__Stated task__.
Substitute "Goal" for every "Task" in the lines from the one with "Task: Click the green fish profile avatar" up to and including the one with "click(308, 218)", leaving everything else unchanged. Return only those lines.

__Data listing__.
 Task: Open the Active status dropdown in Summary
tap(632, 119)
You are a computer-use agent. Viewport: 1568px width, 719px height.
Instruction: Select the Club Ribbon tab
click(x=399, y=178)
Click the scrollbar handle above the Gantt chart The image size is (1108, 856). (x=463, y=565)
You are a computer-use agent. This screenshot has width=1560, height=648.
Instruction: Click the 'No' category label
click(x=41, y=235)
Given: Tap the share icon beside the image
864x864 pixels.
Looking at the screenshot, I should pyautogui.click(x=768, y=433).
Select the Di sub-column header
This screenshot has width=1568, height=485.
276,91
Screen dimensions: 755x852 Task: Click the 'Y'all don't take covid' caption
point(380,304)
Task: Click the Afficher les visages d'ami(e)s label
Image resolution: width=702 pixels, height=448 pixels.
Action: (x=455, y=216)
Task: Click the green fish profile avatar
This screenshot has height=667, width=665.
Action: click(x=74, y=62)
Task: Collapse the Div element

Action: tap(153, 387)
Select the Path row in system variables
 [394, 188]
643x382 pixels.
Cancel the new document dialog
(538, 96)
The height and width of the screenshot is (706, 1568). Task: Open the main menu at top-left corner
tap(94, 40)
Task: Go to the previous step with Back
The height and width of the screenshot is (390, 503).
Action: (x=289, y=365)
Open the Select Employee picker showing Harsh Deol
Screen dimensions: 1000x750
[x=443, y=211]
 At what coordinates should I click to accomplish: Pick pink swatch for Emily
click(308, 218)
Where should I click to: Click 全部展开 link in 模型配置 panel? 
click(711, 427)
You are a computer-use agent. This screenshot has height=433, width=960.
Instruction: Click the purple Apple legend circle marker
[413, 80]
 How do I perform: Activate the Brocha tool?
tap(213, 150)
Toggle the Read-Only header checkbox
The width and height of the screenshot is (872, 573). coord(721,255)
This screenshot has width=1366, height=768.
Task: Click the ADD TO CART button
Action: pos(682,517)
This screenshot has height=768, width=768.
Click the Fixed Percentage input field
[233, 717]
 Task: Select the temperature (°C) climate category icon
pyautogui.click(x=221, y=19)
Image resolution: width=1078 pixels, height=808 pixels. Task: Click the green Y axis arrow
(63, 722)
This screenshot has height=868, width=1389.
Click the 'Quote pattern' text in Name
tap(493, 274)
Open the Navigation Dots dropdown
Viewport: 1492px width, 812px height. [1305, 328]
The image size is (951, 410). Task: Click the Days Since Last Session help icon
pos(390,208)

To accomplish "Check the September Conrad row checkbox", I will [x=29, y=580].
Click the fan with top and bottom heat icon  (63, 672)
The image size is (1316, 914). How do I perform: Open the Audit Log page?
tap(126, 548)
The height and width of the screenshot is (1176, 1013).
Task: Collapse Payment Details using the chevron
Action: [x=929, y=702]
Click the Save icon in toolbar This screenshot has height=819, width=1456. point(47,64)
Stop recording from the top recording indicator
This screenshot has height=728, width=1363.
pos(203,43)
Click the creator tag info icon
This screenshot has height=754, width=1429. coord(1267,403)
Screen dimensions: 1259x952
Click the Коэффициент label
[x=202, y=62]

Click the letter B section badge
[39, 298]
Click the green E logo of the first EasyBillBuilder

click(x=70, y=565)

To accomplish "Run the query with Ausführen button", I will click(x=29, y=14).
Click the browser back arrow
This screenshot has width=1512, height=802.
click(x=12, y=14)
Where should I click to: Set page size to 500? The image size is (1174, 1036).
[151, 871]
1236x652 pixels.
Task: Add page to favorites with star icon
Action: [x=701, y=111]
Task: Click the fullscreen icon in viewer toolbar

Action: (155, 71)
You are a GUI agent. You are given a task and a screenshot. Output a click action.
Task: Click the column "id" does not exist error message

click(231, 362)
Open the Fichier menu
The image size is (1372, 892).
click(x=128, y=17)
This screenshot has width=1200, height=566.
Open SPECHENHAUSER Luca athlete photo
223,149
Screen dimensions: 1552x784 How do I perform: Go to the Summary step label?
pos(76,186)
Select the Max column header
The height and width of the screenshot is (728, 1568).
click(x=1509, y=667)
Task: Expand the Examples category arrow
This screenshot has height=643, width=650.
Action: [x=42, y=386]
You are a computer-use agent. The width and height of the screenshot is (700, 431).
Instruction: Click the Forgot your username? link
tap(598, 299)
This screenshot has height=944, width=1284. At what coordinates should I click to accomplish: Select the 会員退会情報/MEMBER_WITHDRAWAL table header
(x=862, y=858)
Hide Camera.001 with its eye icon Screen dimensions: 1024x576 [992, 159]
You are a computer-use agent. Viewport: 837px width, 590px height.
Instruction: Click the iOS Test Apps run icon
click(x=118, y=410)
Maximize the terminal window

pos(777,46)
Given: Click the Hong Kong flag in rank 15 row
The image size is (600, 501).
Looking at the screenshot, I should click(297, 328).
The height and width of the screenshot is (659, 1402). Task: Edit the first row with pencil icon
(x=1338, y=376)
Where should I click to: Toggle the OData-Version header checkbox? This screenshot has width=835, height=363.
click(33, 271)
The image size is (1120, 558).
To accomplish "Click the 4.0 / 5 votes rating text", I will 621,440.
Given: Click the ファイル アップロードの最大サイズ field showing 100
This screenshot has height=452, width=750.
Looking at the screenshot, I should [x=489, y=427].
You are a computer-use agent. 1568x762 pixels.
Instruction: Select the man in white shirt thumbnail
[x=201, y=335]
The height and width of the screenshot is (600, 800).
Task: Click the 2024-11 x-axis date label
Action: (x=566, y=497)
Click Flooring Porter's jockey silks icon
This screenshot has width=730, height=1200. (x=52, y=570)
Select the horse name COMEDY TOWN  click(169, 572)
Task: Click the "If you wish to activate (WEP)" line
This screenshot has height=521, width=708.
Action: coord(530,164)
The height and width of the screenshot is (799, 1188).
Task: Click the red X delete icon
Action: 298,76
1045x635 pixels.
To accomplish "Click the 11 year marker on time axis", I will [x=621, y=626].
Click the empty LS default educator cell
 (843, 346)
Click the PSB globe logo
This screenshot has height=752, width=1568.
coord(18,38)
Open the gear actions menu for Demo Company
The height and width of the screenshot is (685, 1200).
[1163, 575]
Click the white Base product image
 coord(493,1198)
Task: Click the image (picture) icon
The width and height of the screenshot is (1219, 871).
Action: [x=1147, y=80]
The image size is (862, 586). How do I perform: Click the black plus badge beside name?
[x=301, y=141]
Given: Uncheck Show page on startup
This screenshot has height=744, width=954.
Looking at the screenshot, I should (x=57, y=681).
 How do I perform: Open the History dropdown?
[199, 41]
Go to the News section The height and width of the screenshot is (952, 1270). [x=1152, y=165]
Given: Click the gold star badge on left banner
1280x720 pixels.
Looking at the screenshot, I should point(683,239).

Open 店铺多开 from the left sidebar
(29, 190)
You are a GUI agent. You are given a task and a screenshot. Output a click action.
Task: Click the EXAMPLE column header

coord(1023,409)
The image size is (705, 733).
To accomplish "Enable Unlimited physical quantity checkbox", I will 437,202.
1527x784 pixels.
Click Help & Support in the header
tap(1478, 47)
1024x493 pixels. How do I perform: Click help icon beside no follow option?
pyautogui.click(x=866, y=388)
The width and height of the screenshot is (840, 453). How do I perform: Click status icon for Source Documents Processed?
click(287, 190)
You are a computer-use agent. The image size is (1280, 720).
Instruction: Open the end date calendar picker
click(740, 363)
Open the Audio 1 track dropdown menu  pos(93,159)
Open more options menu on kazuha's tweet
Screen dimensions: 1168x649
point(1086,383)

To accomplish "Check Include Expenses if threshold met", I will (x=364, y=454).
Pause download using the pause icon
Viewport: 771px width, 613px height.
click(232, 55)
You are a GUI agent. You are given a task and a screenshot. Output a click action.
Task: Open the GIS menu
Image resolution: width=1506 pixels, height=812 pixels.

__Output for this exercise__.
Goal: Click the green fish profile avatar
This screenshot has height=667, width=665.
Action: click(x=74, y=62)
Goal: Collapse the Div element

Action: tap(153, 387)
Select the Path row in system variables
 [394, 188]
643x382 pixels.
Cancel the new document dialog
(538, 96)
The height and width of the screenshot is (706, 1568). Goal: Open the main menu at top-left corner
tap(94, 40)
Goal: Go to the previous step with Back
The height and width of the screenshot is (390, 503).
Action: (x=289, y=365)
Open the Select Employee picker showing Harsh Deol
Screen dimensions: 1000x750
[x=443, y=211]
 At what coordinates should I click to accomplish: Pick pink swatch for Emily
click(308, 218)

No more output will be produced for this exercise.